## What you should do
In the passage about Intel's early memory work, who invented the silicon-gate technique at Fairchild?

## Page excerpt
A good reason for keeping so quiet about Intel’s plans was that Moore and Noyce were not alone in seeing this potential. The idea that core memory was eventually going to be replaced by semiconductors wasn’t a wild-eyed obsession held only by eccentrics. It was the received wisdom inside the industry. Route 101, the highway that ran south from San Francisco through the Valley and then onwards to Los Angeles, was dotted with laboratories racing to be the first to develop semiconductor memory devices.
Gordon Moore, though, had a head start. Shortly before his departure from Fairchild, a gifted young Italian semiconductor scientist in his department named Federico Faggin, had invented a new variation on the standards integrated-circuit manufacturing process, known as metal oxide on silicon. By 1968 the new technique, called ‘silicon gate’, was working stably in the laboratory, but it was still far from being a commercial product. With $2m in the bank, and a team of good engineers behind them, Moore knew that he and Noyce could make as good a stab as anyone else in the world at taking this technology and developing it to the point where memory devices could be mass produced at low cost.
But silicon-gate MOS was only one of three promising approaches to the problem of building integrated memory circuits. Another was to build multichip memory modules; a third was to use a process known as Schottky bipolar. Moore and Noyce decided that they would pursue all three simultaneously – and sell whichever they were able to mass-produce first. (Since Schottky proved easily replicable by competitors and multichip modules too hard even for Intel, Moore came to refer to the decision to pursue three lines of research simultaneously as the ‘Goldilocks’ strategy. Like the bowls of porridge left by the bears, only silicon gate turned out just right.)
The scientists left behind at Fairchild after the departure of Noyce and Moore would later respond with hurt pride to the news that their former boss and his new company were trying to commercialize an invention made in their laboratory. They put up a large placard, visible to all comers to the R&D department, emblazoned with the words SILICON GATE WAS INVENTED HERE. One former employee of both companies, looking back, put the accusation baldly: ‘Intel was founded to steal the silicon gate process from Fairchild’. Another was more forgiving: ‘What [we] brought with us was the knowledge that [we] had been some built, and the knowledge of the device physics … We didn’t bring with us recipes, mask sets, device designs, that sort of stuff … What we brought was a lot of knowledge’.
In any case, Fairchild Semiconductor had only itself to blame for the loss of one of its key secrets to a new competitor. For a couple of years now, the best technologies developed in its research labs in Palo Alto had not been making it to Fairchild’s Mountain View manufacturing facility. Instead, they seemed to be attracted by some osmotic principle to Charlie Sporck’s manufacturing aces at National Semiconductor.

## Supplied records
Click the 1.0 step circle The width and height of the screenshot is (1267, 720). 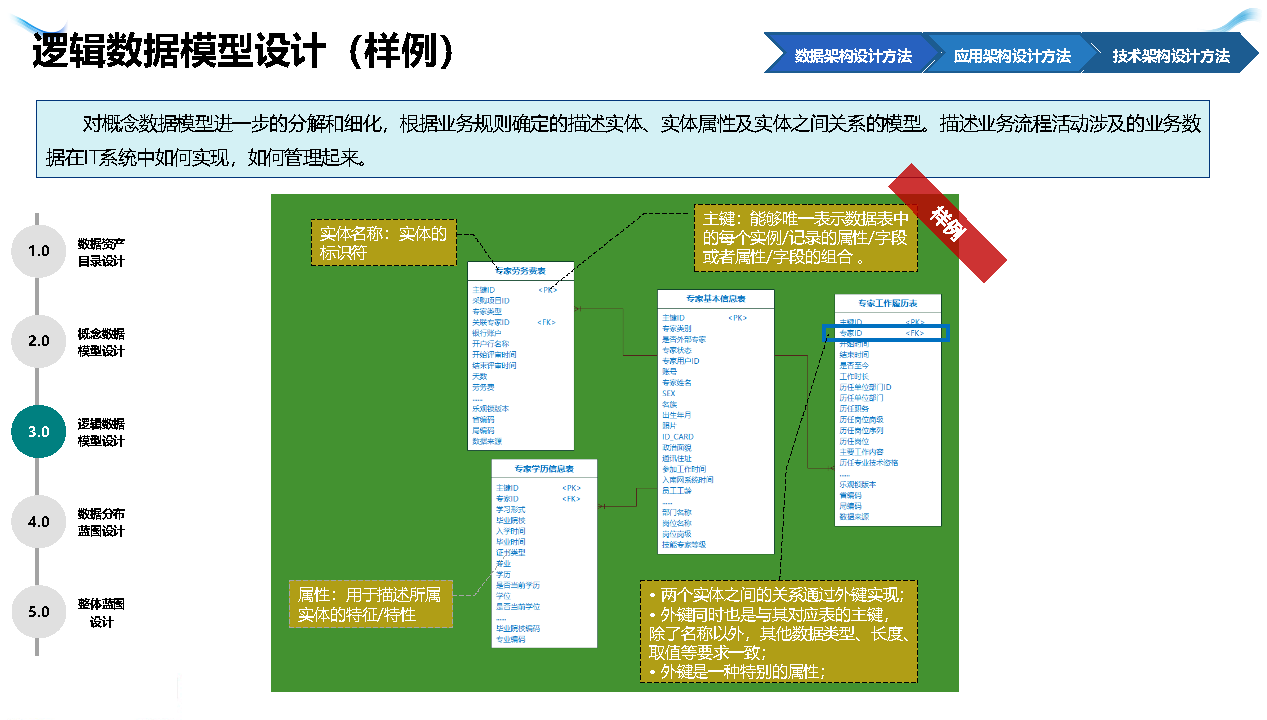[x=38, y=251]
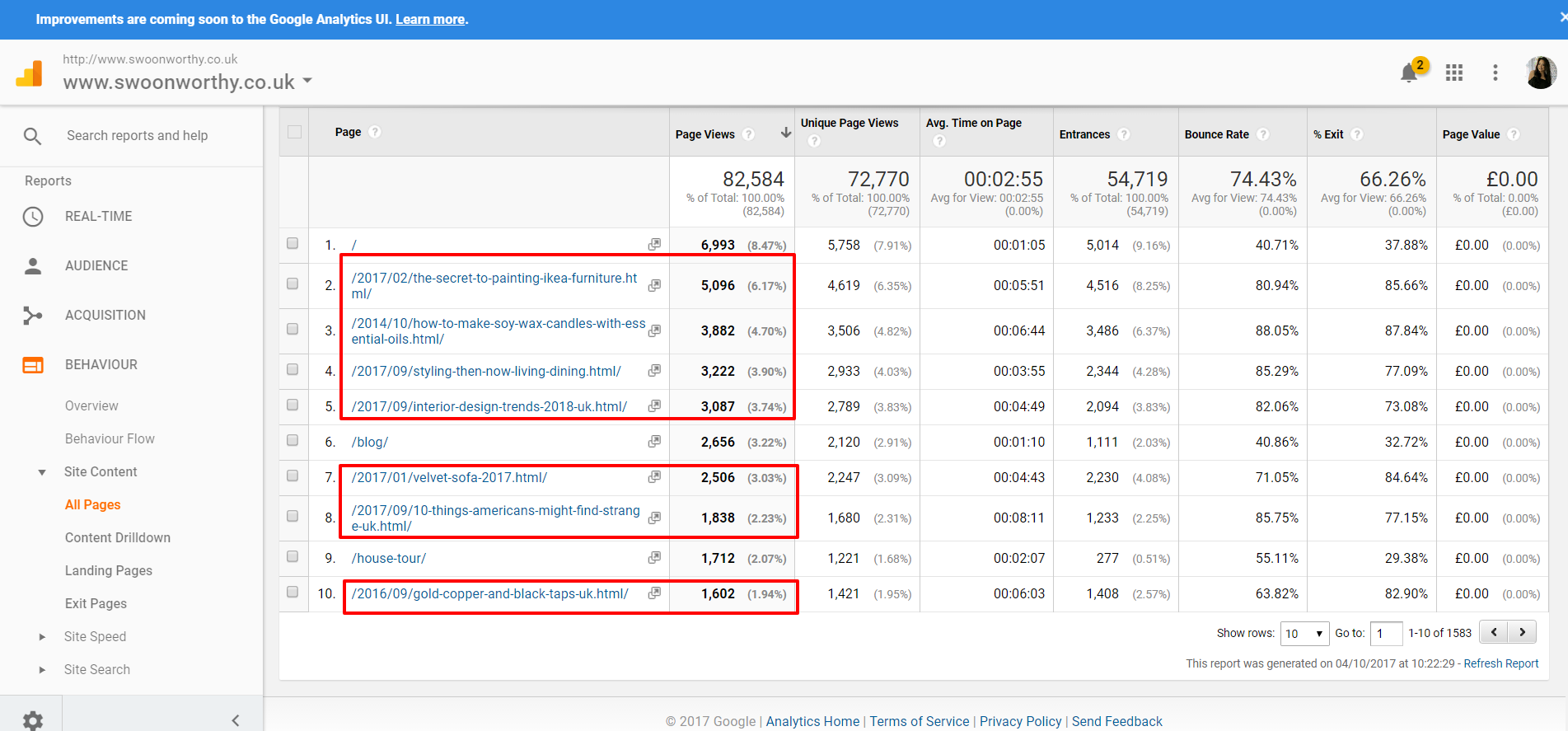Tick the checkbox for the /house-tour/ row
1568x731 pixels.
click(x=293, y=557)
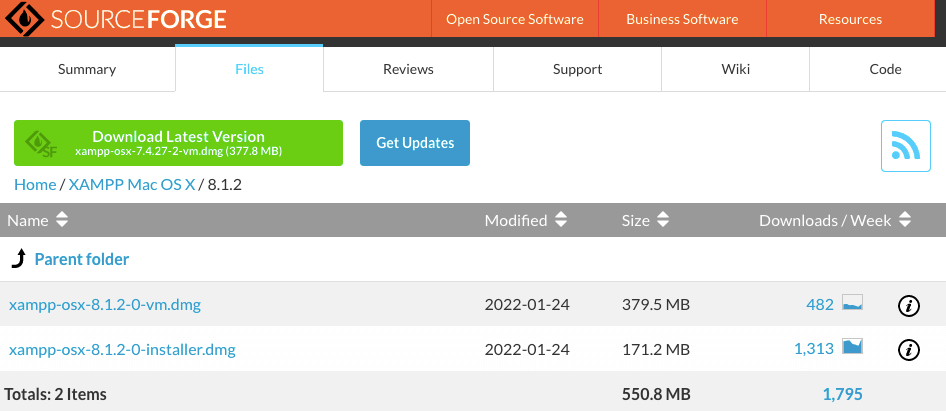Go to XAMPP Mac OS X breadcrumb
The height and width of the screenshot is (411, 946).
pos(132,185)
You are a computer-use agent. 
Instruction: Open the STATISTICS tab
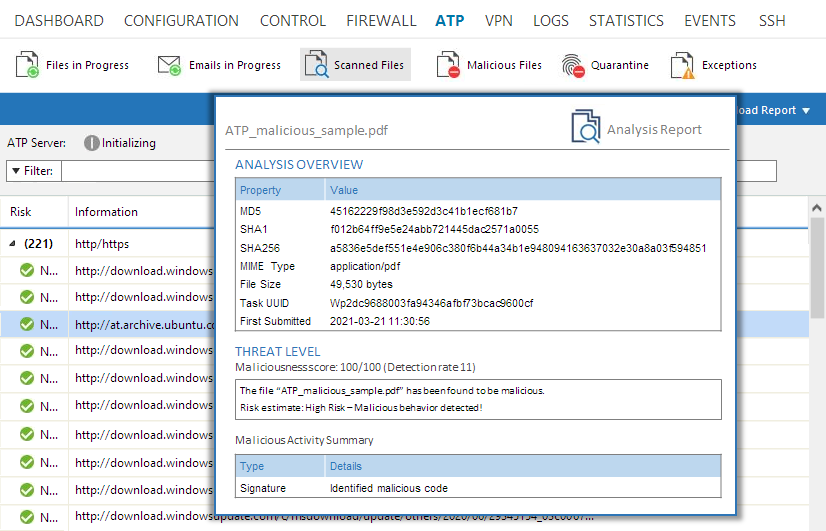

## Expected answer
Federico Faggin, a young Italian semiconductor scientist in Gordon Moore's department.